Now you might be thinking how can we find a sorted part in an unsorted array. If you look carefully, we can consider the first element of the array as the sorted part and the rest of the array as the unsorted part. With each iteration, we’ll compare the element in the unsorted part with the elements in the sorted part. Hence as we move forward the array gets sorted. It is a stable algorithm as it preserves the order of array in case of repetition. Below we have implemented the insertion sort algorithm in C++.

#include <iostream>
#include <vector>
#include <bits/stdc++.h>
using namespace std;
//program to sort the vector using insertion sort
void insertionSort(vector<int> &nums){
    int n = nums.size(), i, j, val;
    for(i=1;i<n;i++){//since we consider the first element as sorted we compare it with rest of the array element
        val = nums[i];//current element for comparison
        j = i-1;
        while(j>=0 and nums[j]>val){//this loop executes till we find an appropriate position of val
            nums[j+1] = nums[j];
            j--;
        }
        nums[j+1] = val;
    }
    return;
}

int main()
{
    vector<int> nums;//initializing the vector
    nums.push_back(50);
    nums.push_back(40);
    nums.push_back(30);
    nums.push_back(20);
    nums.push_back(10);
    
    insertionSort(nums);//calling the insertion sort function to sort the vector
    int i;
    for(i=0;i<nums.size();i++){
        cout<<nums[i]<<" ";//printing the element of vector in a sorted manner
    }   
    return 0;
}


Dry Run

Since the first element is considered as the sorted part and the rest of the elements as unsorted, we start the comparison from the second element.

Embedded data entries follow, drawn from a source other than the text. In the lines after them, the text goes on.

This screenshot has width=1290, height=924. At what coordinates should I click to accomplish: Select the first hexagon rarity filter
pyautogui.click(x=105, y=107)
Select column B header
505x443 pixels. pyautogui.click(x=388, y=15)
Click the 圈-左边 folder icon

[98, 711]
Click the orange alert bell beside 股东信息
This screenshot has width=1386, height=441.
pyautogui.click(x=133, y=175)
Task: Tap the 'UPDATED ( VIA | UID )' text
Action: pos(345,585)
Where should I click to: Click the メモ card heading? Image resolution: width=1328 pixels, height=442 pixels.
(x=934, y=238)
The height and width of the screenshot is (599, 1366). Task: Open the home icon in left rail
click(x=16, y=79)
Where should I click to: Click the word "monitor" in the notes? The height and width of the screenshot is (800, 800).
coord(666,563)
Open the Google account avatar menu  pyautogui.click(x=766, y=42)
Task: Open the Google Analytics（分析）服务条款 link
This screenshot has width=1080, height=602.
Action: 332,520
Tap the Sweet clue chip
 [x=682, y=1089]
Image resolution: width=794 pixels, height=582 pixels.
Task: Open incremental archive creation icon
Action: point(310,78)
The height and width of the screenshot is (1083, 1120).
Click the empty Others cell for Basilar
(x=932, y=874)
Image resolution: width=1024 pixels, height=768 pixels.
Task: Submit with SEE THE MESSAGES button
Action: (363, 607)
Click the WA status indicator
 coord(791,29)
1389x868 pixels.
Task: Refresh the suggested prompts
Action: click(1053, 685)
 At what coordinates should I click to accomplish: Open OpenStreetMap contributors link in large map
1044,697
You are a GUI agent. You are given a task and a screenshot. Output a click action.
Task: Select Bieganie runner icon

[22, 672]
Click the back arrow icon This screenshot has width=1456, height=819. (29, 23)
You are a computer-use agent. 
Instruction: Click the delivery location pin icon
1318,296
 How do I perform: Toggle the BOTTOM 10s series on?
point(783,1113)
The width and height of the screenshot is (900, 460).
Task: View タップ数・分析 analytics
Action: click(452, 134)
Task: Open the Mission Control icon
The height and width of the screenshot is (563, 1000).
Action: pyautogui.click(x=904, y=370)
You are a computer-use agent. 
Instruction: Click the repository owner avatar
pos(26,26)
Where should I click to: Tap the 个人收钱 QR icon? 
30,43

For the purpose of visualization, we made the sorted part bold.
50, 40, 30, 20, 10

When i=1, we find 40(i.e., nums[1]) is less than 50(i.e., nums[0]). Therefore, we move 50 and insert 40 at its place.
40, 50, 30, 20, 10

When i=2, we find 30 < 50. Therefore we move 50 to the next position and again compare 30 with 40 to find 30 < 40. So, we move 40 to the next position and insert 30 at its place.
30, 40, 50, 20, 10

Similarly, when i=3 we observe that 20 is smaller than every element in the sorted segment. Therefore we'll insert 20 at the first position and shift other elements in the one position ahead of their current position.
20, 30, 40, 50, 10

Finally, when i=4 we'll move 10 to the beginning of the array and hence we sort the entire array this way.
10, 20, 30, 40, 50

Insertion Sort Time Complexity
Best Case Time Complexity: O(N)
Worst Case Time Complexity:O(N2)

Insertion Sort Space Complexity: O(1) //since we do the sorting in place.